Carl Bloch was a personal friend of Moritz G. Melchior. He often visited the Melchior family for dinner on Thursdays in their home on the second floor at Højbro Plads 21. Other friends of the family, who would often also attend the Thursday Dinners, included the writer Hans Christian Andersen and the painter Frederik Christian Lund, poet and museum administrator Carl Andersen and representatives of the press such as Dagbladet editor C. St. A. Bille, journalists Robert Watt and P. "Cabiro" Hansen and publisher and editor of Fædrelandet ('The Fatherland') Carl Ploug. [1]
Melchior commissioned the painting from Bloch in connection with a journey to Italy. He requested a painting similar to that of Wilhelm Marstrand's Italian Osteria Scene, Girl welcoming a Person entering (1847).
The Polish-Danish painter Elisabeth Jerichau Baumann also made a version of the scene and there are at least three variations of that painting. [2] The unframed oil on canvas measures 148.5 by 177.5 centimetres (58.5 by 69.9 in). [2]
In 1884, Melchior bequeathed the painting to the Danish National Gallery. It was handed over to the museum following the death of Melchior's daughter Louise in 1935.
The setting is in the interior of a Roman osteria. In the forefront, there is a table with three customers: a young man is facing two young women. The one on the left of the man wears a headscarf in the typical garb of married Roman women at the time. The man is seen turning toward the onlooker with an angry expression, whereas the woman at his left is looking with a smiling one, and the (presumably slightly older) other woman looks amused in the same direction. A cat sits to the left of the young woman, silently judging the onlooker.
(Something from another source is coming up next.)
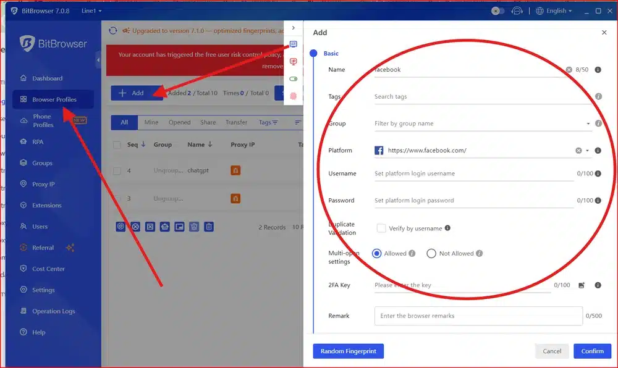Select Proxy IP from the sidebar
The width and height of the screenshot is (618, 368).
click(x=41, y=184)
The painter depicted himself in the background, sitting at a table talking with two friends; his back is turned to the viewer. [3] [4]
In April 2018, BBC Radio 1 DJ Greg James led a real-life recreation of the painting after his listeners discovered that he looked like the man in the painting. It was called the 'Radio 1 Paint-A-Long' and also included two listeners, Miriam and Harriet, who took the places of the women featured. [5]
Events from the year 1866 in art.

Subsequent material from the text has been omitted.